The technique we're going to use to identify blocks is based the following description from the (excellent) Python documentation:

Before the first line of the file is read, a single zero is pushed on the stack; this will never be popped off again. The numbers pushed on the stack will always be strictly increasing from bottom to top. At the beginning of each logical line, the line's indentation level is compared to the top of the stack. If it is equal, nothing happens. If it is larger, it is pushed on the stack, and one INDENT token is generated. If it is smaller, it must be one of the numbers occurring on the stack; all numbers on the stack that are larger are popped off, and for each number popped off a DEDENT token is generated. At the end of the file, a DEDENT token is generated for each number remaining on the stack that is larger than zero.

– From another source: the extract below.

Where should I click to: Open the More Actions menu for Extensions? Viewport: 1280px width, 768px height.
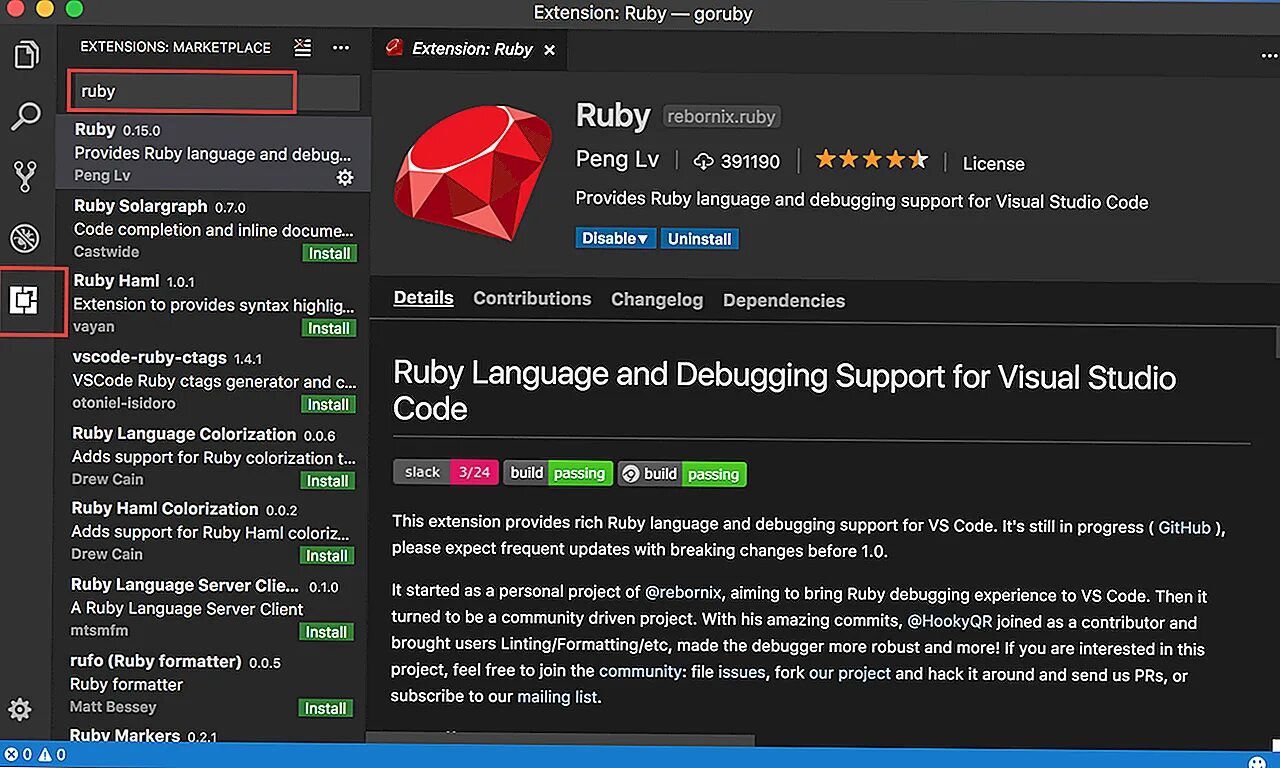341,47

This section was taken from: https://docs.python.org/3/reference/lexical_analysis.html#indentation

The IDENT and DEDENT tokens act as begin/end block indicators. They have the same function as '{' and '}' in C-based languages. The following Python grammar fragment shows how this tokens are used.

...
suite: simple_stmt | NEWLINE IDENT stmt+ DEDENT
...
if_stmt: 'if' test ':' suite ...
...

Since our little parser uses parsing combinators without a tokenizer, we need to adjust this strategy a little bit. We're going to jump right ahead to show how we define the parser for the if statement.

   let pBlock =
       newlines   >>
       indent     >>
       pStatement >>= (fun firstStat ->
       (zeroOrMore
           (newlines  >>
            indented  >>
            pStatement) [])  >>= (fun restStats ->
       dedent      >> preturn (firstStat::restStats)))

   let ifParser =
       ifKeyword   >>
       pExpression >>= (fun expr ->
       colon       >>
       pBlock      >>= (fun block ->
       (optionalP pElse []) >>= (fun optElseBlockStats ->
                     preturn (PIf(expr,
                                  block,
                                  (match optElseBlockStats with
                                   | [] -> None
                                   | elements -> Some elements))))))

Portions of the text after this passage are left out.